- **WORK TASK A**: Summarize the forum thread about the CC R-Line in two sentences.
- **WORK TASK B**:
Decide whether each statement agrees with the forum thread about the CC R-Line. Answer yes or no for each one, and quote the words from the thread that decide it.
(i) SHIPARCH says the negative reaction is coming from owners of the pre-facelift model.
(ii) slowhatch steered his best friend into a white 2013 CC.
(iii) When Sammzway first heard about the CC R-Line, he expected it to have 330 horsepower.
- **WORK TASK C**: Resume the forum thread about the CC R-Line, picking up right after its final post.

Srsly, a CC-R. How cool would that be?


----------



## SHIPARCH (Nov 27, 2011)

Funny how the puke fest is coming from pre-facelift model owners. :laugh:


----------



## VWFSIB6 (Jun 12, 2007)

One of these will be mine. I hope they release them in early fall :thumbup:


----------



## Juniorfeel (Dec 24, 2011)

SHIPARCH said:


> Funny how the puke fest is coming from pre-facelift model owners. :laugh:


 Haha, I noticed that too. Personally, I like it...I do think it (the R-line) needs more pizazz that further distinguishes it from the standard CC. If I were to get one (speaking hypothetically), I'd have to get a new grill for the lower section. That definitely does not jive with me, looks way to out of place.


----------



## Mr CC (Apr 3, 2012)

FUGLY! The lower grill seems to have had a divorce from upper grill. I don't see any relationship between the two designs. Back to the drawing board VW.:screwy:


----------



## jspirate (Jan 15, 2011)

The r-line always looked like sh!t to me, but this is a new level of nasty.

Holy freakin-cow Batman! I can't imagine taking a car with decent lines and screwing it up more. Pure fu©kin sh!t.

Pure fu©kin sh!t.


----------



## slowhatch (Jul 2, 2010)

very underwhelmed. Maybe it will grow on me... maybe not. (this is coming from someoene who just steered his best friend into a night blue sport plus '13 CC)


----------



## RudydG (Jan 15, 2012)

VW, what are you doing??? 
This front is ugly, seems cheap, and certainly not sporty like the old model.


----------



## VWFSIB6 (Jun 12, 2007)

I think with a proper drop & clean OEM style wheels (Interlagos?), it'll look nice. At least, that's what I plan on doing.


----------



## Sammzway (Aug 14, 2011)

I'll be honest with you guys. When I first heard about CC R-Line, I was thinking 330 horses, dual exhaust, meaner sound, overall just a top of the line model. When I saw the r-line at the dealer, I was laughing my ass off. Seriously, every other "R" or "S" or "F" (whatever letter you use to identify a sports model) is a mean machine, i.e. Volvo's R line, Lexus's F lineup and so forth. Why can't we get a better engine and a meaner sound out of a CC R-Line? CC R-Line is a joke.

- **EXTRACTED MATERIAL**:
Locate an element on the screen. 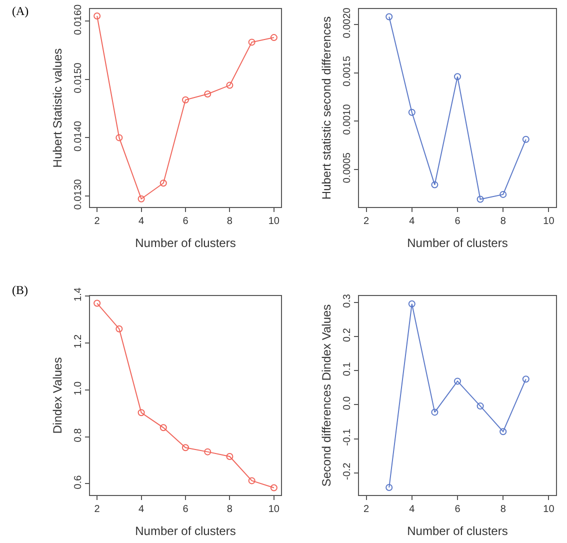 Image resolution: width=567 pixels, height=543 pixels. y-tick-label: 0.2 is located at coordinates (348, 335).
--
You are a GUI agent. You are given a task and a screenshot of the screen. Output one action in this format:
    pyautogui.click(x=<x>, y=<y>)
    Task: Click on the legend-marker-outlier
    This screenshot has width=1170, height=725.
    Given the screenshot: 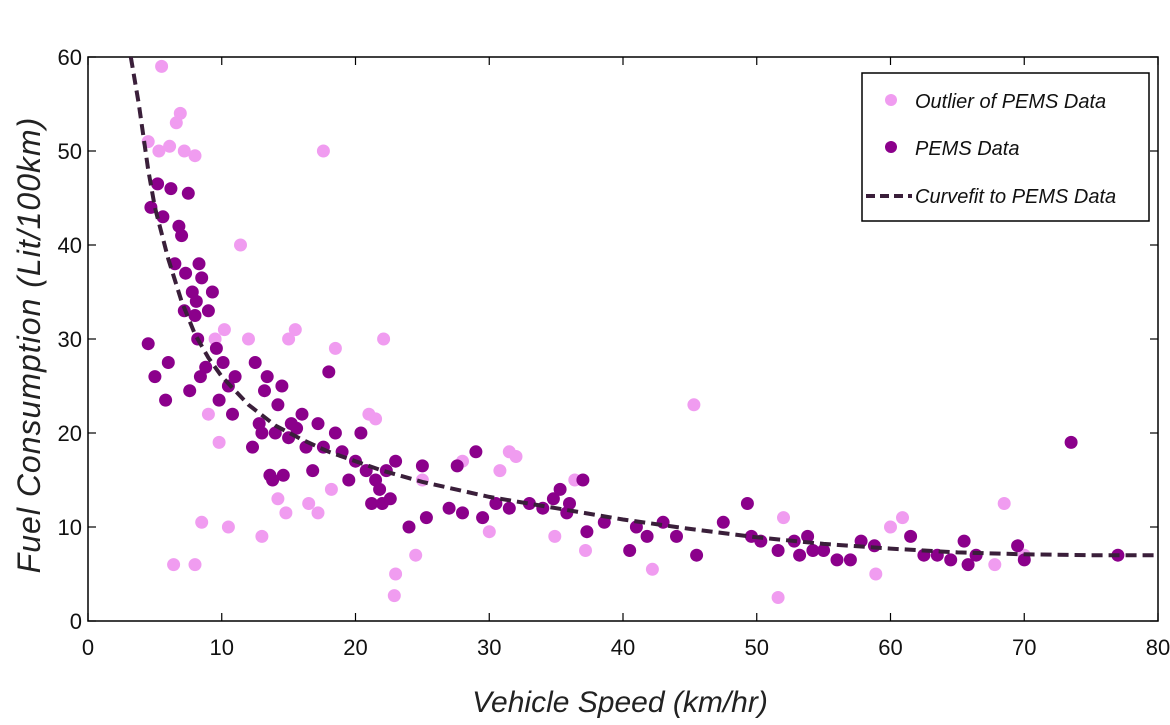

- **WRITTEN RESPONSE A**: Forum members react to the front of the CC R-Line, with several calling it ugly and saying the lower grill looks out of place or unrelated to the upper grill. A few are more positive, such as one poster who says one will be his and plans a drop with OEM-style wheels, while another says the R-Line should have had a better engine and a meaner sound.

- **WRITTEN RESPONSE B**:
(i) Yes: "Funny how the puke fest is coming from pre-facelift model owners."
(ii) No: "a night blue sport plus '13 CC"
(iii) Yes: "I was thinking 330 horses"

- **WRITTEN RESPONSE C**:
----------



## pop and lock (Apr 13, 2003)

Not diggin the looks of that so called "aggressive" front bumper :thumbdown: it should be atleast as low if not a little lower than the sideskirts and that grill/mesh material is absolutely horrible :banghead: While I can appreciate the fact VW wants to make cosmetic changes to the R Line CC to set it apart from the other models in the line up they also need to address the performance aspects aswell...ie: more hp maybe bigger brakes, awd, something...make it a true R model.


----------



## pEAkfrEAk (Nov 15, 2009)

Sammzway said:


> I'll be honest with you guys. When I first heard about CC R-Line, I was thinking 330 horses, dual exhaust, meaner sound, overall just a top of the line model. When I saw the r-line at the dealer, I was laughing my ass off. Seriously, every other "R" or "S" or "F" (whatever letter you use to identify a sports model) is a mean machine, i.e. Volvo's R line, Lexus's F lineup and so forth. Why can't we get a better engine and a meaner sound out of a CC R-Line? CC R-Line is a joke.


 R-Line , S-Line, BMW M-Package, AMG sports package always stands for an optical "upgrade" of the standard series and not for performance. The performance models are e.g. S6, R32, BMW M3, AMG S65 ...  That's nothing new - it's been for years like that


----------



## Sammzway (Aug 14, 2011)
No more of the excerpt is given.